Sie ist wieder da, die Septemberluft und weht Mücklein aufs Buch, Erinnerungen in Herz und Hirn, Wolken über die Himmel, Frische in den Morgen, Winzer in die Reben, Wärme in den Mittag.

Tag 245 ist heute, sagt mein Kalender, 120 bleiben noch für dieses Jahr, T 245-120, so steht es geschrieben, Sonnenaufgang 6:36, Sonnenuntergang 20:06 und gestern, T 244-121, war der Sonnenaufgang nur eine Minute früher, der Sonnenuntergang aber ganze drei Minuten später.

Septemberluft und Sonnenuntergänge färben die Himmel rosig oder feurig. Septemberluft und Cirrus oder Cumulus verlangen weiße Fläche vom klaren Blau.  

Von wundersamen Wolken weiß eine Doku-Serie der Arte-Mediathek. Von Wegen und Wolken, vom Säumen des Himmels erzählen Texte und Bilder der Ausgabe 283 von die horen.

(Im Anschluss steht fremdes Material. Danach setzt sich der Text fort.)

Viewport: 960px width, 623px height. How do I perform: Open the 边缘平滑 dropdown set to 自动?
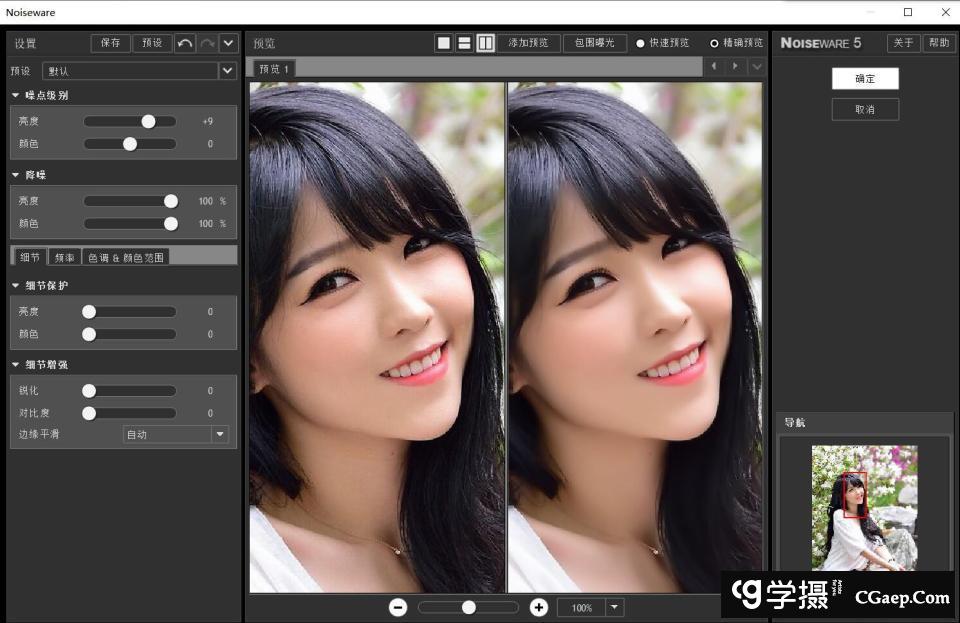coord(220,434)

In ältester Zeit waren die Horen Gottheiten des himmlischen Wolkenwassers, später als Töchter des Zeus göttliche Wächterinnen der Jahreszeiten, solche des Blühens (Thallo), des Wachsens (Auxo) und der Früchte (Karpo). Hinzu kamen noch Dike (Gerechtigkeit), Eunomia (Ordnung) und Eirene (Frieden). Septemberluft, Zeit der Karpo.

Über Himmelsland

wandern gleichmütig Wolken.

Noch zögert der Herbst.

(Die erwähnte Ausgabe der Zeitschrift für Literatur, Kunst und Kritik aus dem Wallstein-Verlag: Den Himmel säumen. Von Wegen und Wolken. Zusammengestellt von Andreas Erb und Christof Hamann. die horen. 66.Jahrgang. Ausgabe 283.)